In the Mental Health Trust
where I work, now a Foundation Trust, the primary anxiety for workers is not
about pay but about the future of their jobs.
Of course, rising prices and
a lousy pay deal – coupled with the Trust’s intention to hold an across
the board ‘banding review’ – piles on the pressure, but the fact that
repeated structural changes, resulting in cuts in the management structure,
have saved no real money and, now, all vacant posts have been abolished
(rather than frozen, as has been usual in the past) has drawn attention to
a very pressing threat to jobs.
Having cut away at
management – no great loss there, in most cases – and effectively privatised
support services, there is nothing left to cut but clinical posts.

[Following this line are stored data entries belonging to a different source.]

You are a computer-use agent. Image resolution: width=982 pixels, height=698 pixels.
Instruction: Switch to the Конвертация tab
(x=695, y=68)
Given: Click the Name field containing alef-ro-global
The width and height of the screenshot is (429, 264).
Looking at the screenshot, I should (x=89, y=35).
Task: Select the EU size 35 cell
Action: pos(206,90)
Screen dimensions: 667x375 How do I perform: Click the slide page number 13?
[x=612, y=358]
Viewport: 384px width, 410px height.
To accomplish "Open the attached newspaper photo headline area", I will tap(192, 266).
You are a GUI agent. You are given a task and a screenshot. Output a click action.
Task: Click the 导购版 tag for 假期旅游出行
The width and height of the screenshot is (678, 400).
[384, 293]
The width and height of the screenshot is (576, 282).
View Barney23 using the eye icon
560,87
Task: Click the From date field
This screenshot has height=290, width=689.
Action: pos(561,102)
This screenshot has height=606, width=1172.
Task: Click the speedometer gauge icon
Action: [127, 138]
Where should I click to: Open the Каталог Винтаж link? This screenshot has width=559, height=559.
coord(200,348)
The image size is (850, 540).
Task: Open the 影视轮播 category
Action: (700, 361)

The planned
banding review is partly an attempt by the Trust to avoid redundancies and,
whilst people are far from happy about it, it appears that most staff take
the view that it isn’t the main immediate problem.
The NHS workforce, certainly
here, is an aging one and the senior clinical staff have enough service to
secure them 36 months protection, thus forestalling the immediate
impact of any down-banding of posts. On the one hand, this means that the
Trust will make only a paltry saving on the exercise and, on the other,
that very experienced and highly trained clinicians (including senior
nurses and psychotherapists) are queuing up to tell me that if they are
down-banded they’ll work towards retirement and, then, go into private
practice.
The idea of going private
has nothing to do with a preference for that, after all these are people
who consciously chose to work in socialised health care, but is more a
response to the reality of the situation. Down banding will not simply cut
wages, in the medium to long term, but will also mean many specialists being
unable to work in the way for which they have been trained. The push is to
adopt ‘standardised’ approaches like CBT and to do short-term work.
It’s a recipe for disaster
as far as the patients are concerned and here comes the irony: everyone
knows that if senior clinicians leave to go private, many will end up
being contracted in by the Trusts and Social Services on a sessional
basis, which will cost more than paying the in-house hourly rate. The anarchy of
the market!
I don’t believe we’d see support for industrial action
over pay here, but that job losses may well lead to a very different situation.
The Trust bosses seem to share my view and are trying to limit the danger of
that. In the meantime, our wages are being eaten away by a combination of
government policy, UNISON collusion, and workers’ anxiety about their jobs.